Texte ->
Comment optimiser son ISF grâce à la loi TEPA ?

L'équipe Dynamique Entrepreneuriale     01/04/10    

La loi TEPA, loi du 21 août 2007 en faveur du travail, de l'emploi et du pouvoir d'achat, abrégée « loi TEPA » et surnommée « paquet fiscal » par ses détracteurs, est une loi française destinée à accroître l'activité économique et l'emploi.

En effet, cette loi permet aux nombreux redevables de l'ISF (seuil à 790 000 euros) d'optimiser leur déclaration de patrimoine à rendre au fisc (le 15 juin).

Pour en profiter, il s'agit de placer son argent dans une PME, les sommes étant purement et simplement déduites de l'impôt, et ce jusqu'à 50 000 euros.

Les clients des cabinets de gestion de patrimoine sont très demandeurs, qu'ils paient peu ou beaucoup d'ISF.

Plutôt que de verser ces sommes à l'état, de nombreux redevables préfèrent logiquement les investir dans une PME.

Travail demandé ->
- 1) D'après le texte sur la loi TEPA, jusqu'à quel montant les sommes placées dans une PME peuvent-elles être déduites de l'ISF ?
- 2) En vous appuyant sur le texte sur la loi TEPA, expliquez pourquoi de nombreux redevables de l'ISF préfèrent investir dans une PME.

Données fournies ->
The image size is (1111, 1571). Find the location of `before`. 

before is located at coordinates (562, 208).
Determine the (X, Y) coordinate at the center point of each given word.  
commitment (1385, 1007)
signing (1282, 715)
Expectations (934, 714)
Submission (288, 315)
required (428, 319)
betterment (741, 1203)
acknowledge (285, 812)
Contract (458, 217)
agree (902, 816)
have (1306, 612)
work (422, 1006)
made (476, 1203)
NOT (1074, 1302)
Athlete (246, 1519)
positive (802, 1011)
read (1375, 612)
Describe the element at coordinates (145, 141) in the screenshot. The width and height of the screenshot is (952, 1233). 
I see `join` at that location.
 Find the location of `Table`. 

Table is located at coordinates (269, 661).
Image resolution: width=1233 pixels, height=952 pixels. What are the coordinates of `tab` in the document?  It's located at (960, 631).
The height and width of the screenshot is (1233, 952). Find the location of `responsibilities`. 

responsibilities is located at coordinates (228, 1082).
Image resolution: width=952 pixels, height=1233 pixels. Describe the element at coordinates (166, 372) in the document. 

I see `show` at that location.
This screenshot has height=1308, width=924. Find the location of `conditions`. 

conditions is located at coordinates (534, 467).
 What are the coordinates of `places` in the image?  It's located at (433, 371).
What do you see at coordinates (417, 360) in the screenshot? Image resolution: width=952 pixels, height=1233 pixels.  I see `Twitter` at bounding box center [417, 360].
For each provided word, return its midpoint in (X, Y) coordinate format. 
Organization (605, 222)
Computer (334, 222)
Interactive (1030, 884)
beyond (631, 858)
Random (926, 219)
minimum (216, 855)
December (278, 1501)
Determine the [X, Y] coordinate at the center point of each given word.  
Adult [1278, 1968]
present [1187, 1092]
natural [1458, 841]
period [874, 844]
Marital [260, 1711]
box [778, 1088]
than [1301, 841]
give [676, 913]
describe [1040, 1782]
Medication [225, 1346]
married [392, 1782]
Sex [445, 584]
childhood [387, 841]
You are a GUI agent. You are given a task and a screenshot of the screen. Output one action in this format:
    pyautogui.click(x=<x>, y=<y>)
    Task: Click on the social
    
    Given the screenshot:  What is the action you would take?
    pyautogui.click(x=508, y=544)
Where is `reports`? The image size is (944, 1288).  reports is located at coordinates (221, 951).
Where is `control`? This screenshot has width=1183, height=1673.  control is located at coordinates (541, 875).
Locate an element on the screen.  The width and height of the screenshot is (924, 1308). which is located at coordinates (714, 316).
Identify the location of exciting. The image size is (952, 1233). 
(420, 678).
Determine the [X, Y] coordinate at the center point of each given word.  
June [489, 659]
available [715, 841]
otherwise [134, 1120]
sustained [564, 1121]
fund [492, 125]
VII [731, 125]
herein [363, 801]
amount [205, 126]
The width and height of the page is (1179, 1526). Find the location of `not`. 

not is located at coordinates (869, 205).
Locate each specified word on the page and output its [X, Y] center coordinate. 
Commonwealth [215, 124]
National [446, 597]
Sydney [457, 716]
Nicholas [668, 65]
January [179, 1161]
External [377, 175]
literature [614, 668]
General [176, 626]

Corrigé ->
- 1) Jusqu'à 50 000 euros.

- 2) Grâce à la loi TEPA, les sommes placées dans une PME sont purement et simplement déduites de l'ISF, jusqu'à 50 000 euros. Plutôt que de verser ces sommes à l'État, les redevables choisissent donc de les investir dans une PME.